In Westminster, Md. last month, a judge ordered the public and press out of a rape trial, saying the victim in the case would be embarrassed by their presence during the trial.
In Oakland, Calif., a judge closed a pre-trial hearing in a murder case at the request of a defense attorney and despite vigorous protests from the prosecutor and the press. The judge said he had no other choice.
Members of the public, but not the press, were allowed to watch jury selection in a Conway, S.C. rape case, after the judge decided that news reports would jeopardize the defendant's right to a fair trial.
Those examples were among more than 30 cases, cited by the Reporters Committee for Freedom of the Press, in which recent efforts have been made to keep the press out of the courtroom. The judges have indicated they were acting on the authority of a July 2 U.S. Supreme Court decision which held the public has no constitutional right to attend criminal trials.

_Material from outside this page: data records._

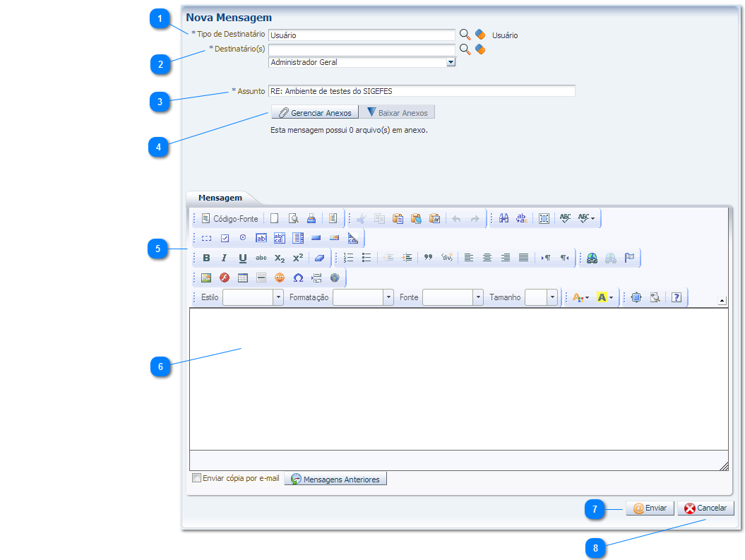Viewport: 745px width, 560px height.
Task: Insert a special character with the Omega icon
Action: [298, 278]
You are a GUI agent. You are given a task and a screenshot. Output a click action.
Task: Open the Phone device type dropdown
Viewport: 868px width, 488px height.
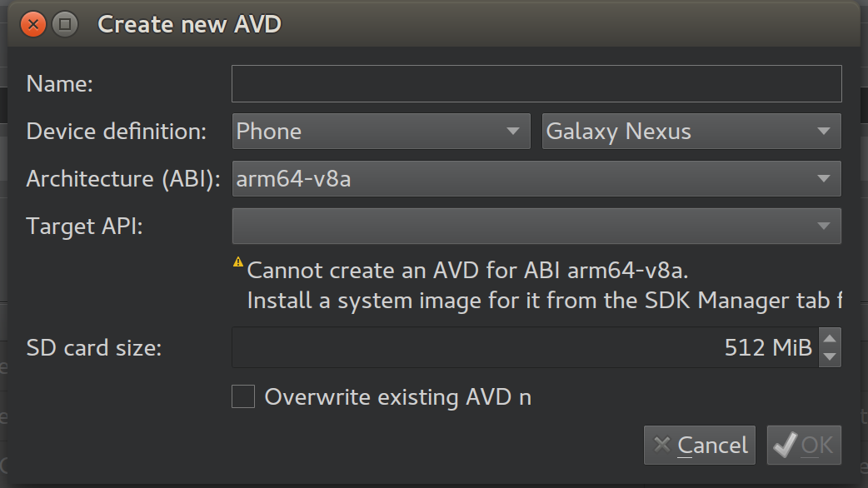[x=381, y=132]
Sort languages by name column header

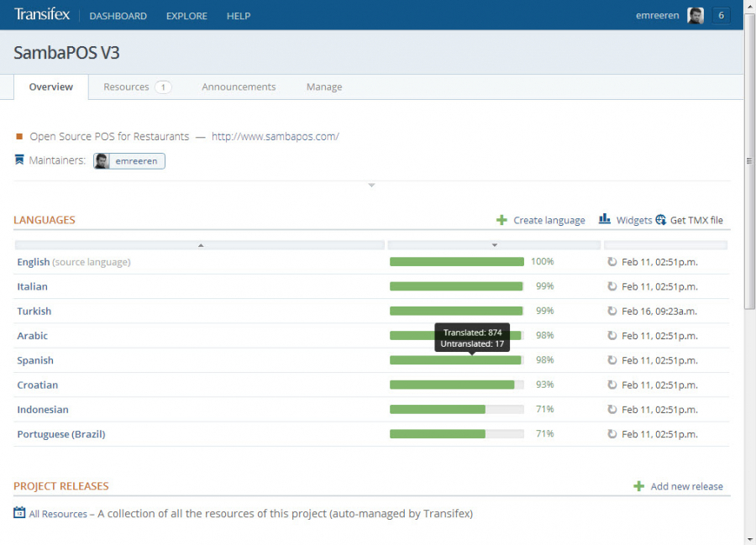click(200, 245)
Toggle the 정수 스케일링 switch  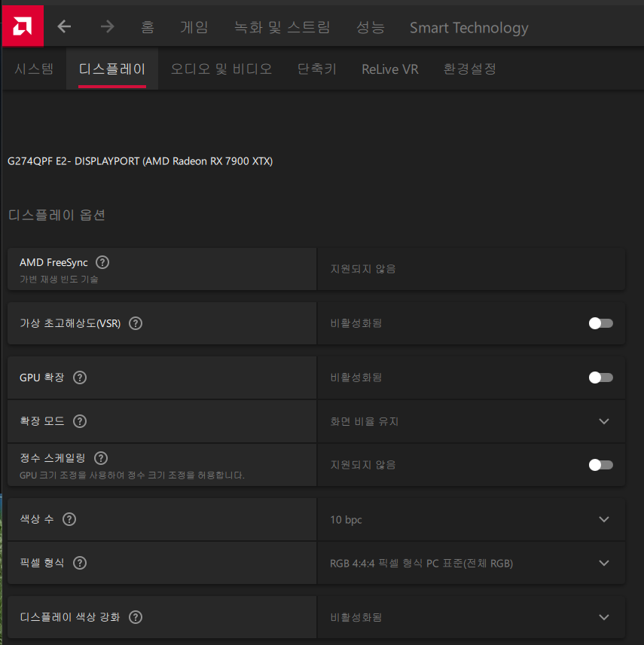tap(600, 465)
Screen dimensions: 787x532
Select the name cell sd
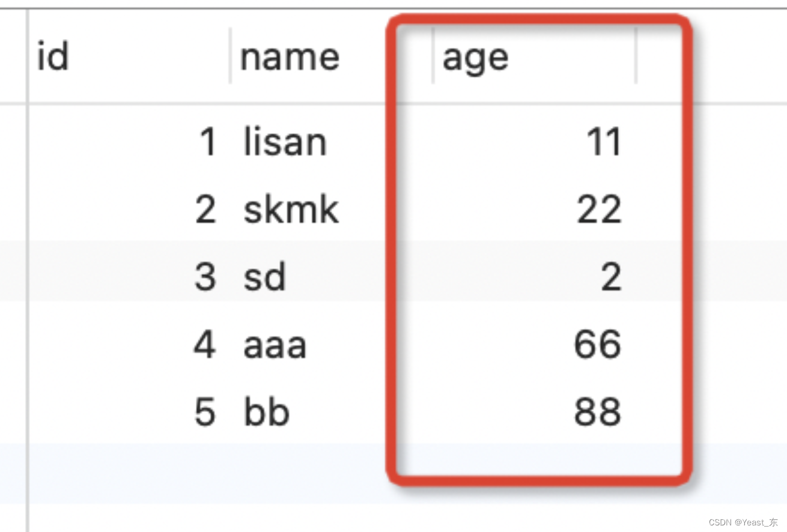click(264, 277)
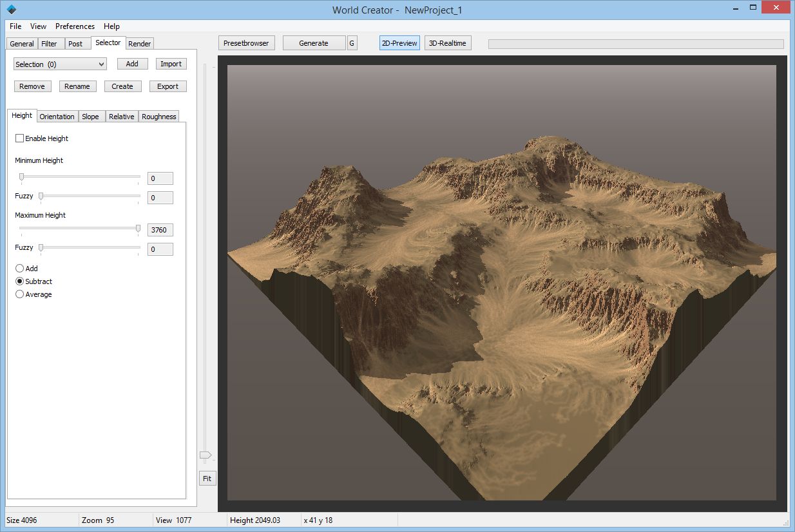Click the Presetbrowser button
795x532 pixels.
[246, 43]
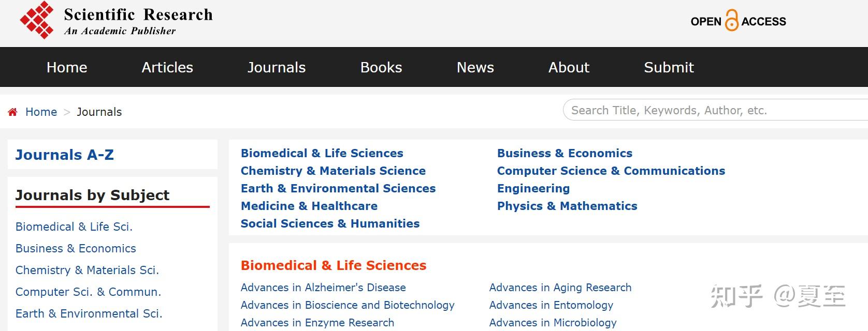
Task: Open Advances in Entomology journal
Action: pos(551,305)
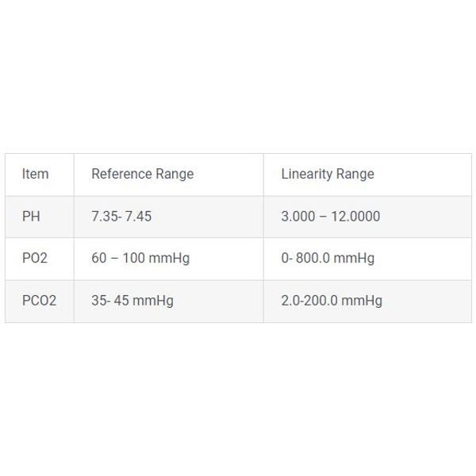The image size is (476, 476).
Task: Click the word Range after Reference
Action: 175,175
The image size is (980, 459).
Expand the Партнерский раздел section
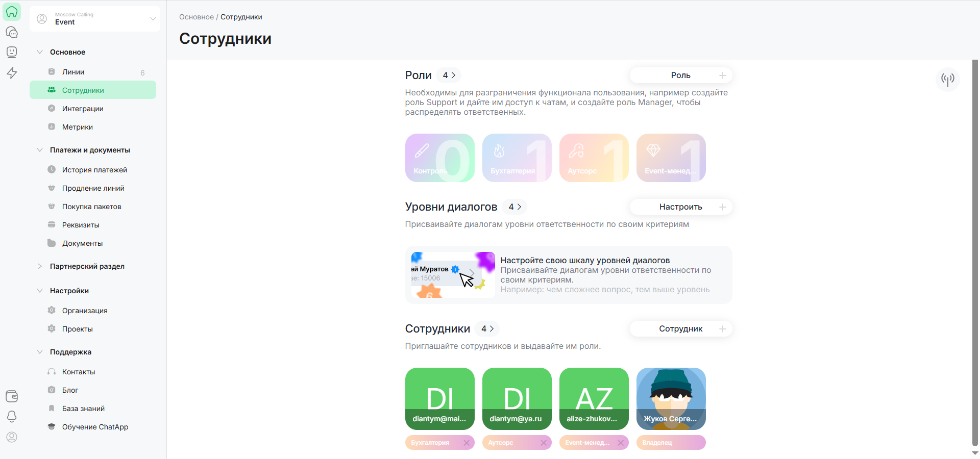click(x=40, y=266)
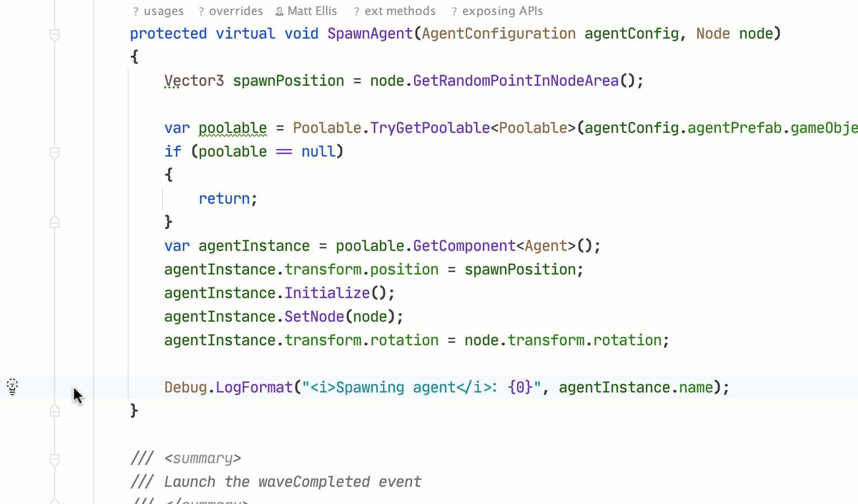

The Supreme Court's decision is "being read for all it's worth" by trial court judges, said Harvard Law School's Laurence H. Tribe, a constitutional law specialist.
According to the reporters committee research, press access to proceedings was banned or upheld on appeal in 18 cases since the Supreme Court's July 2 decision, and 10 requests for closure were turned down by the county.
In two other cases, closure motions were not acted on by the court and in a third, a judge of the requests came in pre-trial hearings did not ban reporters from some of the proceedings but forbade them from writing about them.
At least 20 of the requests came in pre-trial hearings but seven involved full trial proceedings, the committee found. Motions to seal off proceedings were also made in a probable cause hearing and in a sentencing proceeding, the committee said.
In the majority of those cases, prejudicial publicity was cited as the request for closing the courtroom proceeding. But in two cases, "embarrassment" was the factor relied on to request the hearing to be closed.
For example, in Buffalo, N.Y. three days after the Supreme Court's decision, a judge agreed to seal off a pretrial hearing involving a Roman Catholic nun who was charged with mistreating a student. According to the committee, her lawyer had argued that the proceeding could be embarrassing to the nun.
In another case, recently upheld on the Virginia Supreme Court, a trial judge who agreed to close off a trial noted that the physical layout of the courtroom was unsuitable for a large number of observers. They might distract the jury, he said.
"The principle (in the U.S. Supreme Court case) begins to spread to matters that look more to convenience than prejudice," said A. E. Dick Howard of the University of Virginia, who is also a constitutional expert.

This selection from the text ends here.